By Dr. Tommy Stringer
Corsicana Daily Sun
Wilbarger County, whose county seat is Vernon, is in northwest of Wichita Falls and southeast of Childress. The area was part of the Comanche buffalo hunting grounds until the arrival of the Anglo settlers in the years immediately after the Civil War. When the county was organized in 1881, there were only 56 eligible voters. Vernon was designated as the seat of government short after the county was organized. There is some dispute regarding the naming of Vernon. One story claims it was named for Mount Vernon, home of George Washington, while others claim it was named for a traveling whiskey salesman named Vernon Brown.
There is no dispute regarding the namesake of Wilbarger County, however.

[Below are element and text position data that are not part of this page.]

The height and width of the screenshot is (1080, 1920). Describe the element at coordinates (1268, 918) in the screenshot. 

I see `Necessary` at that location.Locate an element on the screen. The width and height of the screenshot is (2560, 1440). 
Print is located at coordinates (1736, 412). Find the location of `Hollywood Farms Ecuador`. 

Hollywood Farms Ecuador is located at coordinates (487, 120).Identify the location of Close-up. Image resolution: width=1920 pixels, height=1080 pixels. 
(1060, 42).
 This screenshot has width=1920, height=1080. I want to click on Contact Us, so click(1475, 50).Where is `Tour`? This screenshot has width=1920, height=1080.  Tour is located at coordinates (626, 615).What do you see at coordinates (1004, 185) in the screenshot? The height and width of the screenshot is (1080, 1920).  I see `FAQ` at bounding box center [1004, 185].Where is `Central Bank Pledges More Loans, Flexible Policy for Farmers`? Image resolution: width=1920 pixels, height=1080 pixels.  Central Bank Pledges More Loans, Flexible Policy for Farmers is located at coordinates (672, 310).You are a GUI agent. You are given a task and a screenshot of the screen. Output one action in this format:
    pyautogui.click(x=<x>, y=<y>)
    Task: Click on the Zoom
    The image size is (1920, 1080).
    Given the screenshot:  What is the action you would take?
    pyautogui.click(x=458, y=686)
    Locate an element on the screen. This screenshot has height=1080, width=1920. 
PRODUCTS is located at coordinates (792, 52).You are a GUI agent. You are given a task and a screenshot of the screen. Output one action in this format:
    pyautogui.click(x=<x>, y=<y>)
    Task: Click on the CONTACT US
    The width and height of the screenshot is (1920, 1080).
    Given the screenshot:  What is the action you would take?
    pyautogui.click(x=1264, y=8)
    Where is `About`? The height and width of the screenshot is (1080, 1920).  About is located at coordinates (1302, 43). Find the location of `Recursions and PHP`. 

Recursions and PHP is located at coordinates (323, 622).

It honors the memory of Texas pioneer Josiah Pugh Wilbarger who was born in 1801. Some sources indicate his birthplace was Virginia, but others say he was a native of Kentucky. In 1827 he moved to Matagorda, Texas, where he taught school and worked as a surveyor. Wilbarger received a 4,400 acre land grant from Stephen F. Austin ten miles north of present day Bastrop on the Colorado River.
In 1833 Wilbarger was a member of a surveying party that was attacked by Indians near Pecan Springs four miles east of present-day downtown Austin. Two members of the party were killed immediately in the attack, and Wilbarger was wounded, with arrows lodged in both legs. One of the other party members hoisted the wounded Wilbarger on to a horse in an attempt to escape, but as they rode away, Wilbarger was hit again. As he fell from his horse, it appeared he could not survive. In fact, as they rode away from the scene of the attack, one survivor witnessed Wilbarger being scalped by an Indian. Those who did escape arrived at a farm owned by Ruben Hornsby to report the news of the attack and to announce Wilbarger’s death.
During the night, Mrs. Hornsby awakened her husband to tell him she had seen Wilbarger in a dream, still alive. He dismissed her story, but she awakened him a second time with the same dream. He promised to lead a search party at daylight. Arriving at the scene of the massacre, they found Wilbarger under a tree, covered with blood, but still alive. Wilbarger claimed that during the night he had a dream in which his sister from Missouri told him help was on the way. Some weeks later Wilbarger learned that his sister had died on the very night she had appeared in his dream. Although he never completely recovered from his injuries from the attack, Wilbarger lived another 11 years. He died after bumping his head on a low rafter in his barn, but his memory lives on in west Texas county that bears his name.